The military has mustered out about 22,000 service people in the last six years with personality-disorder discharges. It appears that a lot of them were flat-out bogus, as in the case of Mr. Town, or at least contestable.

There’s a gut-reaction word for what happened to Mr. Town, but we can’t use it in a family newspaper.

Why are the services doing this?

Money.

The departments of Defense and Veterans Affairs save money if they don’t have to pay benefits.

God almighty, let us take a deep breath.

A bipartisan group of senators led by Barack Obama of Illinois and Christopher Bond of Missouri has introduced a provision in the defense bill to stop the personality-disorder discharges pending investigations by the General Accountability Office (the GAO already is looking into the practice at Fort Carson, Kan.) and impose tougher standards and limits on such discharges.

Good for the senators.

Where’s the commander in chief? A few words from the White House lawn — strong words, Mr. President, leader’s words — would go far to end this kind of nonsense.

Some personality-disorder discharges are no doubt valid, and those no longer able to function in a theater of war shouldn’t be there. But any soldier who has served in Iraq or Afghanistan should get the benefit of the doubt. Soldiers subject to personality-disorder discharges must be fully informed of their rights and all the consequences of such a discharge before signing one.

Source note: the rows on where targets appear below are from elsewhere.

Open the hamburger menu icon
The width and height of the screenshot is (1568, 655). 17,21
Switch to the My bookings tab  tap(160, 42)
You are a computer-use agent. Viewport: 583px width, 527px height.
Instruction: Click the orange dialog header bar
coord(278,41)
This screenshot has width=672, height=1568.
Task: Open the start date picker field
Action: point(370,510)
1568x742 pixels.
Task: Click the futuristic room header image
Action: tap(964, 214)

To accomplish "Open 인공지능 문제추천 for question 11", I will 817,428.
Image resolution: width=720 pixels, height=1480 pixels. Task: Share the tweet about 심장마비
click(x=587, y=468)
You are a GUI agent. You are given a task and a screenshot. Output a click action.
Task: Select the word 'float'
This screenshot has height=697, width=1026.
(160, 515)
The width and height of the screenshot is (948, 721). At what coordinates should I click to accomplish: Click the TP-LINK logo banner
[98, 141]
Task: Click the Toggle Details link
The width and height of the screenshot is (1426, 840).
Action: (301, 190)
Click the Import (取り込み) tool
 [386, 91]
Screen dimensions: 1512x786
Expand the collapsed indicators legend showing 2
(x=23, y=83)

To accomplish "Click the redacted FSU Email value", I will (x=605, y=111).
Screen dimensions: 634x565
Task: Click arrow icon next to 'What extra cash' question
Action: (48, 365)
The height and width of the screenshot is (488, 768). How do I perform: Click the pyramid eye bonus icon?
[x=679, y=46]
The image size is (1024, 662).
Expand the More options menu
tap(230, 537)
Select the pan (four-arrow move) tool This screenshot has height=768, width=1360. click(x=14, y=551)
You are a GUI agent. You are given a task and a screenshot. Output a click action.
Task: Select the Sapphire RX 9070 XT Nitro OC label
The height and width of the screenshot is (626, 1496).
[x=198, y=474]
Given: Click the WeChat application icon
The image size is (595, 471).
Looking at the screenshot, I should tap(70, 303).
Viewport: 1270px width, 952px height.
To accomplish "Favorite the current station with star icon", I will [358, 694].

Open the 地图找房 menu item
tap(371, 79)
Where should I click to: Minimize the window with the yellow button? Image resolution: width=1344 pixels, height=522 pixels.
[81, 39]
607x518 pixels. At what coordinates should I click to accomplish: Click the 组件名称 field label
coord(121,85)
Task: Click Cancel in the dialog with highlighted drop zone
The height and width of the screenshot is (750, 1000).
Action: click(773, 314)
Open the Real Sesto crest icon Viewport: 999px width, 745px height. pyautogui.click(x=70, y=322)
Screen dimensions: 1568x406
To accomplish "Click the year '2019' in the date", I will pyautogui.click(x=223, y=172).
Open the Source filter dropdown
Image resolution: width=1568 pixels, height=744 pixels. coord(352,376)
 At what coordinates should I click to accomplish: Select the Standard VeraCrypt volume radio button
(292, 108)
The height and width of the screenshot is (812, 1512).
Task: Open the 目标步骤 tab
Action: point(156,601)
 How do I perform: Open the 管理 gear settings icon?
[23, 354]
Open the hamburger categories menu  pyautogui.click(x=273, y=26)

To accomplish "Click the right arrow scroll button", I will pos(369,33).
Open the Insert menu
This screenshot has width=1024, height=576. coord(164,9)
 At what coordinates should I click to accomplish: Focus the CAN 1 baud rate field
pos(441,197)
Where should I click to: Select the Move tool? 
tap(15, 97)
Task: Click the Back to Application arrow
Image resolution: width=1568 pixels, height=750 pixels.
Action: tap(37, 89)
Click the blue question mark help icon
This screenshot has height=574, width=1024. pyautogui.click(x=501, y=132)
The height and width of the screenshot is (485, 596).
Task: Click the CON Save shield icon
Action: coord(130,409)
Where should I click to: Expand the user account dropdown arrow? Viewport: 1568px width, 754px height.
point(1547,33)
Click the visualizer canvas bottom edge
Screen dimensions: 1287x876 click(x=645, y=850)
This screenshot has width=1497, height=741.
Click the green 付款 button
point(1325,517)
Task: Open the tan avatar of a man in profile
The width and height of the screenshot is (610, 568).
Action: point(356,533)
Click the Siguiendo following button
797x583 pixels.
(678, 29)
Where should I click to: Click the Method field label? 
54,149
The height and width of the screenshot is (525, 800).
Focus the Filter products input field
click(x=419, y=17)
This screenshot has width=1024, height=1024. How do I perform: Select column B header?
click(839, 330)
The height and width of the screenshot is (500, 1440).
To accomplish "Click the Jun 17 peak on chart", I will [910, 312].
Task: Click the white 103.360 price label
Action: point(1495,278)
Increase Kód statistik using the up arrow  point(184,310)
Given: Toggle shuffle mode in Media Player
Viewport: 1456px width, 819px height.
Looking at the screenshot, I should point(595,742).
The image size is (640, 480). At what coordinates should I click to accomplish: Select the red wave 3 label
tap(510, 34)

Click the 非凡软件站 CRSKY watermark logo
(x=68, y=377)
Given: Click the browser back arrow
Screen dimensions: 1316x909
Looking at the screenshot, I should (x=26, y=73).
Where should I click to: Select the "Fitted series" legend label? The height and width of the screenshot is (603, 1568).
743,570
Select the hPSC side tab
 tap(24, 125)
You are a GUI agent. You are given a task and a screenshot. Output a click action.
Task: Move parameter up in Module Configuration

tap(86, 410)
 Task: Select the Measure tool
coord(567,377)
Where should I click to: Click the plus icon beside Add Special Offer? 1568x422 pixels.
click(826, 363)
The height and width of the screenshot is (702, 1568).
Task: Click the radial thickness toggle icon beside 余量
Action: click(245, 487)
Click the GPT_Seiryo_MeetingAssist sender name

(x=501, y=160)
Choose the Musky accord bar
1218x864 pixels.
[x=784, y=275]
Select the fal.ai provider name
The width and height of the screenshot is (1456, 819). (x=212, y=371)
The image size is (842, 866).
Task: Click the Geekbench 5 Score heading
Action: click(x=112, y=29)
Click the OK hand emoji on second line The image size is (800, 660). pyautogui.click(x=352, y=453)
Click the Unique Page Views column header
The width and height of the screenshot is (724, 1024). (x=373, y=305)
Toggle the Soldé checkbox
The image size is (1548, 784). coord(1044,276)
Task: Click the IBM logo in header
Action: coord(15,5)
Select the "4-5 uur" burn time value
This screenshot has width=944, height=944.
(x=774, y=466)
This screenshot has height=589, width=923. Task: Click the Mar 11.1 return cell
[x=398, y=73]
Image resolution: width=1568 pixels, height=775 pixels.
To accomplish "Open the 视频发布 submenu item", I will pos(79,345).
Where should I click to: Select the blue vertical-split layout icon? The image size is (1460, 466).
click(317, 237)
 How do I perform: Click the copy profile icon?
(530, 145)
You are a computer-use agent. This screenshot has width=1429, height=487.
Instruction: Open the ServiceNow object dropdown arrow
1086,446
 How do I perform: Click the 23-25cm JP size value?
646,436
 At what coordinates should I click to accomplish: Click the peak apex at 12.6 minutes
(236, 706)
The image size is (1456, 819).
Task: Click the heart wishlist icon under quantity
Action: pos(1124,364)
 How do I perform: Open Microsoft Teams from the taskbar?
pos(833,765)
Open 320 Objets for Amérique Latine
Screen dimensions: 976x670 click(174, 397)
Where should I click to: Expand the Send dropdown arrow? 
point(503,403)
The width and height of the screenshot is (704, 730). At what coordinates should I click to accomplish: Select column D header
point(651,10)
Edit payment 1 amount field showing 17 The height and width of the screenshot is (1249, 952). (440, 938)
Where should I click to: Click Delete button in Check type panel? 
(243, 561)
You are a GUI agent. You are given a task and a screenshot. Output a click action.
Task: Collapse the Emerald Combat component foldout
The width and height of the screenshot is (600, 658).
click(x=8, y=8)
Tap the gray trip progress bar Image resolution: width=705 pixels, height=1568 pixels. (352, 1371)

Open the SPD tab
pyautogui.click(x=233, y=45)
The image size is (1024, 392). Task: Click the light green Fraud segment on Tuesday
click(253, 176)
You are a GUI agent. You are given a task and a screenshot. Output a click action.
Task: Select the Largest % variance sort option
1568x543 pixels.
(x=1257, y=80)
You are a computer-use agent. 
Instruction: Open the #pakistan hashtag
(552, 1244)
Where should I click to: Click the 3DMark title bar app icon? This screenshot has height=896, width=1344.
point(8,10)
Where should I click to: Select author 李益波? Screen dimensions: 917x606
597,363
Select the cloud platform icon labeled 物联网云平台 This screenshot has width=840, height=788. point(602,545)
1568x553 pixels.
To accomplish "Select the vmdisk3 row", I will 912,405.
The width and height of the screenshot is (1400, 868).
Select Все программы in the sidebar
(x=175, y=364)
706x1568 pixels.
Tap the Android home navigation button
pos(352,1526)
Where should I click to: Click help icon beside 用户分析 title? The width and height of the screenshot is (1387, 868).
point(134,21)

You don’t have to be a psychiatrist or a soldier to understand that rockets, IEDs and sniper rounds are not pre-existing conditions. One god-awful argument to justify personality-disorder discharges was that dormant pre-existing conditions surface under the stress of combat; hence such soldiers don’t qualify for treatment of post traumatic stress disorder.

In response, we refer to that word we can’t print in a family newspaper.

The United States has a solemn obligation to those among us who were asked to wage war in Iraq and Afghanistan. Let’s keep it.

BOTTOM LINE: Let’s take care of our wounded troops — not look for ways to deny care.